Four men, some armed and in casual clothing, stand near a brick wall in El Salvador as a woman looks out from a doorway and two children stand nearby.
Villagers observe three ERP guerrillas. San Agustín, Usulután department July 5, 1983 Courtesy of Robert Nickelsberg

Before journalism moved at the speed of social media, before photos could go live within seconds, Robert Nickelsberg loaded 35mm film into three separate cameras and put his undeveloped rolls on a plane to New York. Days later, he might see just one image in Time magazine. The rest sat in a box, waiting for their moment.

Nickelsberg has spent decades in conflict zones. In El Salvador, during the early 1980s, he walked with guerrilla fighters, followed government troops, and captured the violence that shaped daily life..

His new book, “Legacy of Lies: El Salvador 1981–1984,” features a powerful selection of black-and-white images, many of them images that went unpublished for decades. At Time, only a handful of photos from each assignment made it to print. The rest stayed in the dark, overlooked completely once the magazine shifted toward color. Decades later, Nickelsberg and a small team of archivists finally reviewed the dozens of three-ring binders filled with images. The result is both a historical record and a personal reckoning.

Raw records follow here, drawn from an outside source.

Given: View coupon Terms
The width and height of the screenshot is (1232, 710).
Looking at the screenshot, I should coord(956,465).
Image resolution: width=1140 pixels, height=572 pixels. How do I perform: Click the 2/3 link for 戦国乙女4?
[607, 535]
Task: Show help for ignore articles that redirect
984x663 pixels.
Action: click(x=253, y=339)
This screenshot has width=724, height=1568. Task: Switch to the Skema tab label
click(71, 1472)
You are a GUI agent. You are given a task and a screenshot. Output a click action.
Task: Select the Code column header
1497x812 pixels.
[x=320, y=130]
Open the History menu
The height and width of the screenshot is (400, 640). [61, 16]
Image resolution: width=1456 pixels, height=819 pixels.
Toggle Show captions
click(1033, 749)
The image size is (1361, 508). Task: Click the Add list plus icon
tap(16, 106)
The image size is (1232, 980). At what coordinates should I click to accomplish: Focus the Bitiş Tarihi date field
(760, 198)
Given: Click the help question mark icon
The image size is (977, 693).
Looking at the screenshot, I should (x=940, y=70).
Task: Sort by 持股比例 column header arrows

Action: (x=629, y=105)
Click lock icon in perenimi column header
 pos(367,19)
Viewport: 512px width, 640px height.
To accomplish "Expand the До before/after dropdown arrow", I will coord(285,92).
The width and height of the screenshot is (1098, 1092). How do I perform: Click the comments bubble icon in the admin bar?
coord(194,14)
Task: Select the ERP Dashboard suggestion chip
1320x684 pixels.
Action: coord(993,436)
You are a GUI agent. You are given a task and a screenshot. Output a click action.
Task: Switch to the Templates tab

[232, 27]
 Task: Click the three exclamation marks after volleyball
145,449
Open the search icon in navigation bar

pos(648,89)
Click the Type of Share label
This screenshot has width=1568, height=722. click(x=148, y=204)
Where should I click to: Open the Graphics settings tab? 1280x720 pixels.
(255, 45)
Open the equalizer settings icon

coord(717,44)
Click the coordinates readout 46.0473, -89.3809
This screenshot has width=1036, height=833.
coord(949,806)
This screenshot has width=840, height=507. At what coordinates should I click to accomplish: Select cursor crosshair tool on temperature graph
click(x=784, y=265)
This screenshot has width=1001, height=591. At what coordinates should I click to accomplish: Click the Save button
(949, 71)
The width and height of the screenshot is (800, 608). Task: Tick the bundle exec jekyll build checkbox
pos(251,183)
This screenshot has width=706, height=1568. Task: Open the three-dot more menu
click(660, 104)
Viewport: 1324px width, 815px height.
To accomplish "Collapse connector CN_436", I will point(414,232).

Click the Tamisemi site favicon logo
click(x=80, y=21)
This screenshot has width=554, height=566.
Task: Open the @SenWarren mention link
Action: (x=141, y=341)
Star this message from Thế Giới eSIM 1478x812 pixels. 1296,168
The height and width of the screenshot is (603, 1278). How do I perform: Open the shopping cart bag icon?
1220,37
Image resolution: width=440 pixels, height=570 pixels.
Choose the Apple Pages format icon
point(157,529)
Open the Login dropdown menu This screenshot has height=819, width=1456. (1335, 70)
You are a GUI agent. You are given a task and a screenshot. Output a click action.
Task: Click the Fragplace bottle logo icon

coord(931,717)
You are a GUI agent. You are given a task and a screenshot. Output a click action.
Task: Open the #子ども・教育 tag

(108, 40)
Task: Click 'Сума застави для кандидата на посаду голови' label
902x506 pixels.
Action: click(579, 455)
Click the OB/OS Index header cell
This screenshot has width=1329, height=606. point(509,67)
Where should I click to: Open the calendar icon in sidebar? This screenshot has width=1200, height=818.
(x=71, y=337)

Nickelsberg will be speaking about the book and his career in a live Q&A hosted by The Guardsman at the City College of San Francisco on Thursday, April 24. The event is 6-8 p.m. at the Mission Campus, 1125 Valencia St., Multi-Use Room 109. 

This interview has been lightly edited for clarity and length. 


Unidentified men look at two corpses in the city morgue in La Libertad, El Salvador, on Aug. 10, 1984. Both victims were shot in the face and showed additional signs of bruising.
Unidentified men look at two corpses in the city morgue in La Libertad, El Salvador, on Aug. 10, 1984. Both victims were shot in the face and showed additional signs of bruising. Courtesy of Robert Nickelsberg.

When you got the chance to comb through those stacks of archived negatives, what was it like emotionally to revisit those images?

I never saw my film back then. I sent everything to New York unprocessed, and the editors made the choices. Maybe ten frames would get looked at, one or two might run, and that was it, remember Time was and still is a weekly hardcopy magazine. I didn’t even get to see the contact sheets. I never knew if I had mis-framed something, or if I had actually done something really effective. But I never really saw my mistakes. And photography, when you look at it rationally, is a series of mistakes. There are 36 images on a roll of film. You hope two or three are good. 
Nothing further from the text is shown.